A hundred years ago today, a young man stood surrounded by friends on a railway platform in Shanghai. Song Jiaoren was heading to Beijing to form a new government. He was to lead the largest electoral block in the new national Assembly.
Song never made it. Shortly before 11 o’clock on the night of March 20th 1913, an assassin slipped behind him and fired two shots at close range. Two days later Song, the man who would have become the first democratically elected premier of China, had died in a Shanghai hospital at the age of 30.
All evidence pointed to a conspiracy orchestrated by Yuan Shikai , a powerful and ambitious general-turned-politician who was then president of the fledgling Chinese republic
With the murder of Song, on that Shanghai platform, a last obstacle to Yuan’s bid for absolute power was cleared.

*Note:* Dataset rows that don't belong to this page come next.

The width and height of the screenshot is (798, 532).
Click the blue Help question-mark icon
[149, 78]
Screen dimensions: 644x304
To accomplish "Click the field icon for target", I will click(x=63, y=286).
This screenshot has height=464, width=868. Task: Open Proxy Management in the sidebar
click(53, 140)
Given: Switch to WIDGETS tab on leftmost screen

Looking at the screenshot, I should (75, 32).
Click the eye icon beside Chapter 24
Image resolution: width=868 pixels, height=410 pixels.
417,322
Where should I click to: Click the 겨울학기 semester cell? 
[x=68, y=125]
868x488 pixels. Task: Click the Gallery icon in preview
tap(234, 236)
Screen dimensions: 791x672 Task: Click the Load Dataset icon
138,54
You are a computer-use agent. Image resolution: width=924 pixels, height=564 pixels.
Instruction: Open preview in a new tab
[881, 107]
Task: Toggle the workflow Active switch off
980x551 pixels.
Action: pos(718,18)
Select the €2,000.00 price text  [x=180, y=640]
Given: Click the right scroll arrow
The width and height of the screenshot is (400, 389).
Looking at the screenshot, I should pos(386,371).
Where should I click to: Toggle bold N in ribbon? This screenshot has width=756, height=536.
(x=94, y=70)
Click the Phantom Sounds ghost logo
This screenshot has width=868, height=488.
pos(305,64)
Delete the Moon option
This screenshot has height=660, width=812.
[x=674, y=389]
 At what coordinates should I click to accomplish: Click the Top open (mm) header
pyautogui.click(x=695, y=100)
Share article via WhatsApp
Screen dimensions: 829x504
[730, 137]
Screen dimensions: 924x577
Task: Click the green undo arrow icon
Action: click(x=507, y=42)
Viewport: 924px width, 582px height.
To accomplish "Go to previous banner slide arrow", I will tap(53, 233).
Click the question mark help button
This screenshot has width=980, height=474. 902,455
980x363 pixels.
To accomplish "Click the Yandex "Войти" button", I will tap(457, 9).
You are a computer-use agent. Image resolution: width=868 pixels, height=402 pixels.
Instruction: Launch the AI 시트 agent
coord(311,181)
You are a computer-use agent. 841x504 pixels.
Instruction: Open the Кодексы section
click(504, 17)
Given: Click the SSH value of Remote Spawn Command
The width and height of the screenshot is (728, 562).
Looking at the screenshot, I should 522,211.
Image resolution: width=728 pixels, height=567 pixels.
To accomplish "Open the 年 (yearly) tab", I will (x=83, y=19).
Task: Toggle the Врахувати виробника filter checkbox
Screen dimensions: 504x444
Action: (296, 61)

Within a year Yuan was able to order that all members of Song’s Kuomintang be expelled from the national assembly. The following spring a new assembly, packed with delegates who would bend to Yuan’s will, approved a constitutional compact giving Yuan virtually unlimited powers.
Whether the republic would have survived were it not for Song’s assassination and Yuan’s feverish grasping is a difficult question. Song might no amount to much resistance in a national assembly controlled by Yuan’s henchmen. After all party politics was still in its infancy stage at China at that time. The tumultuous events of 1913 have since become strong evidence for the historians who argue that electoral democracy is somehow incompatible with the Chinese experience.